** DATA IN THIS EXERCISE follows **

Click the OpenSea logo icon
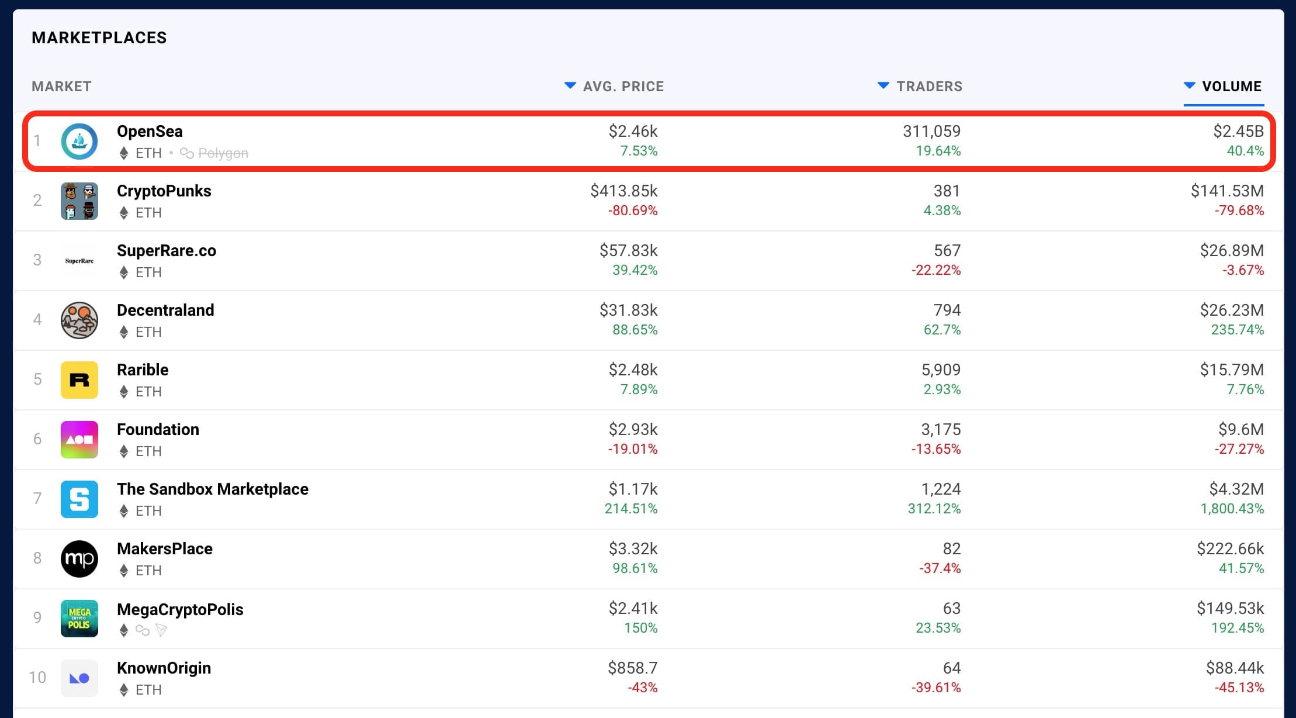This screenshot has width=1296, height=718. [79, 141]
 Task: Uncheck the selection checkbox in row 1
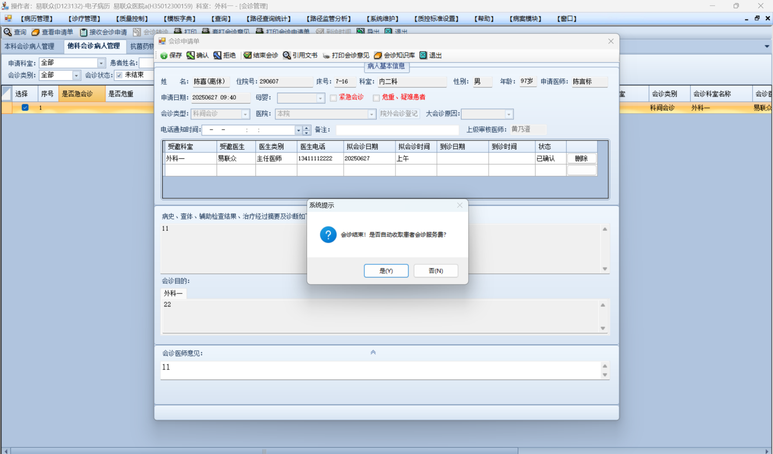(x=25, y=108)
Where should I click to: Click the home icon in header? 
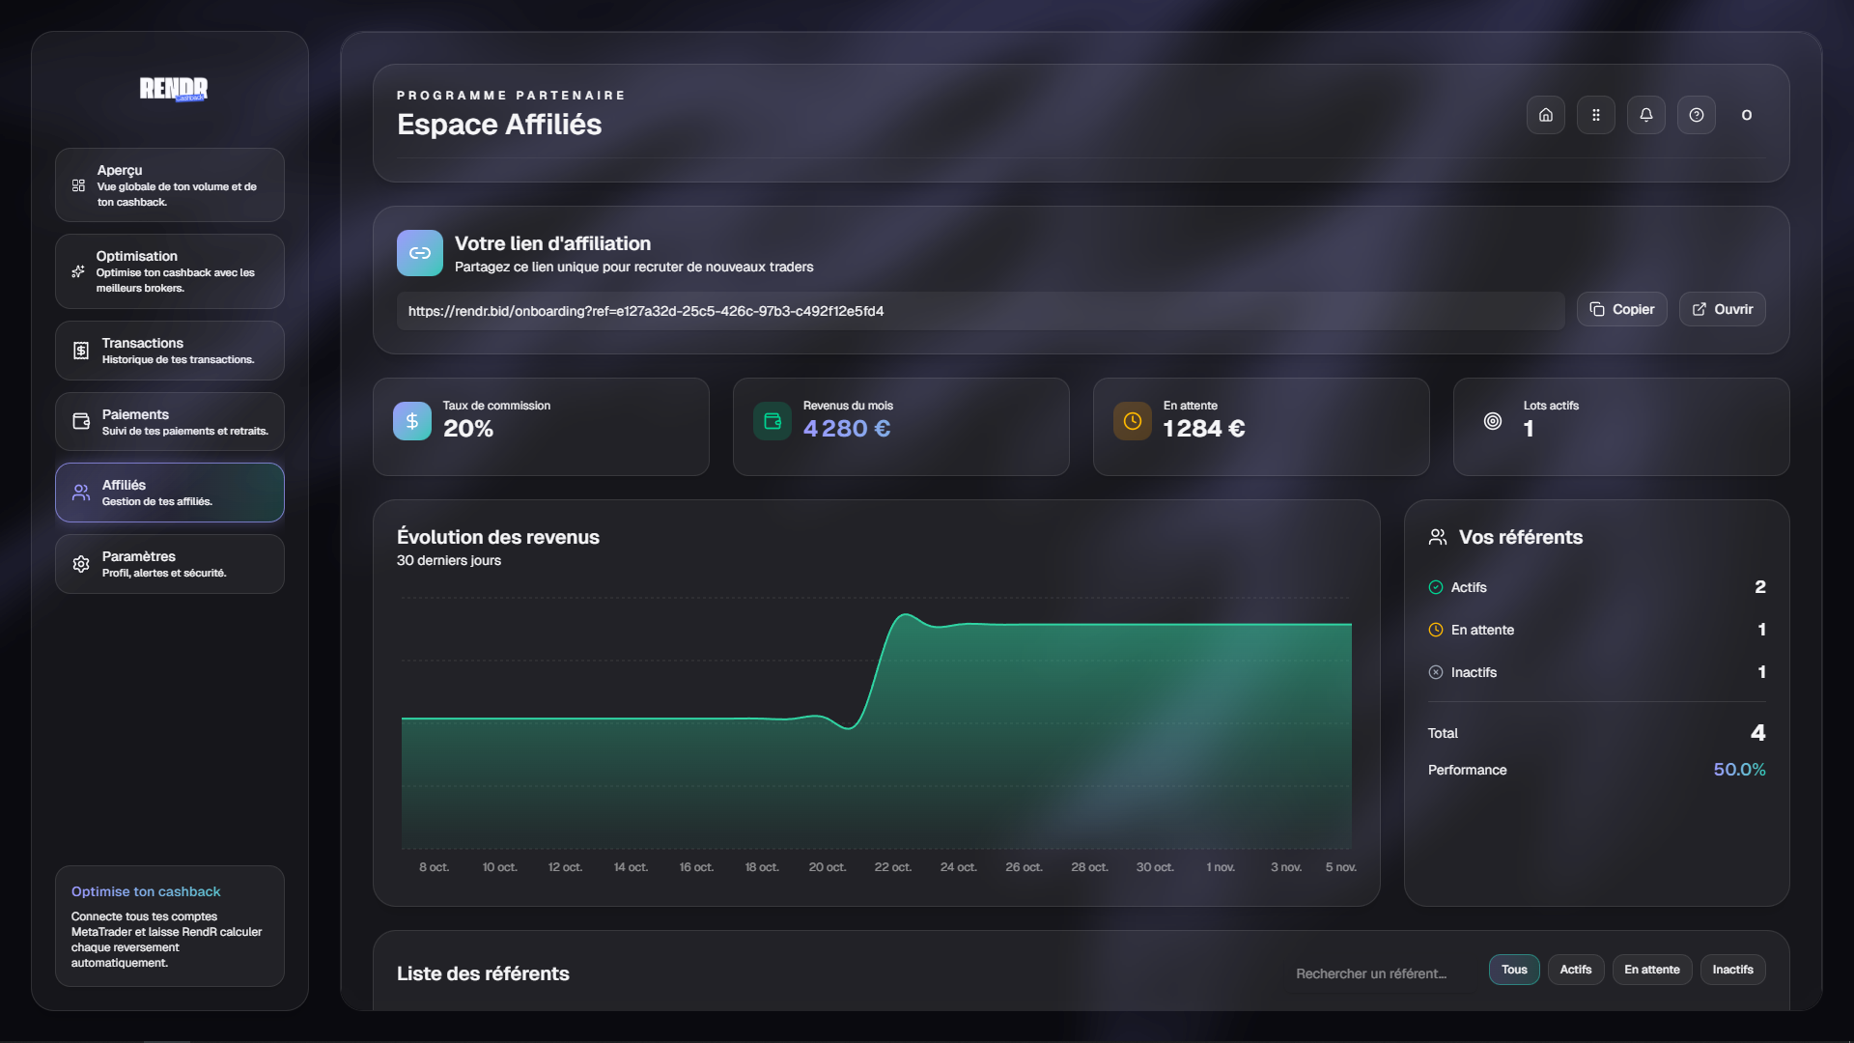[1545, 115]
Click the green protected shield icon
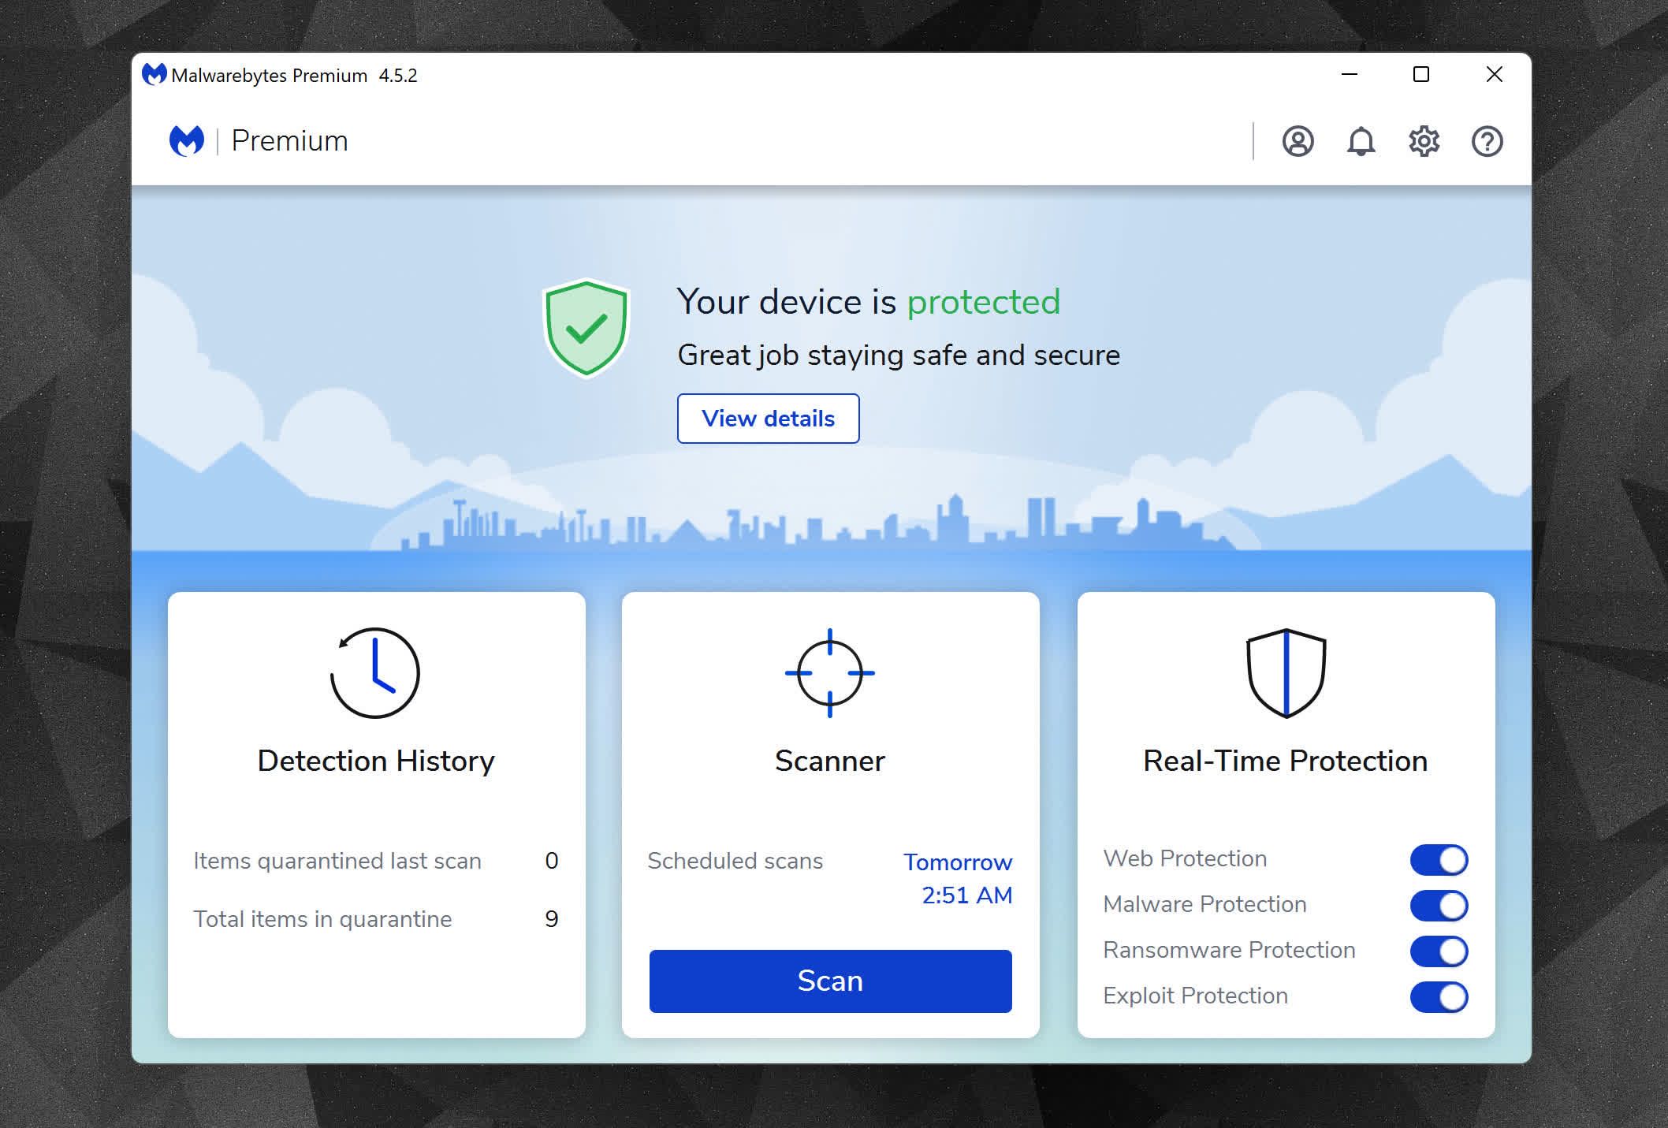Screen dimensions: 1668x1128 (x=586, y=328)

** End of DATA IN THIS EXERCISE **

> **YOUR TASK**
Restate the material above word for word, so that nothing changes except that the pictures are gone.

> **WRITTEN SOLUTION**
Click the OpenSea logo icon
This screenshot has width=1296, height=718. [79, 141]
 Task: Uncheck the selection checkbox in row 1
(x=25, y=108)
Where should I click to: Click the home icon in header? 
[1545, 115]
Click the green protected shield icon
Screen dimensions: 1668x1128 (x=586, y=328)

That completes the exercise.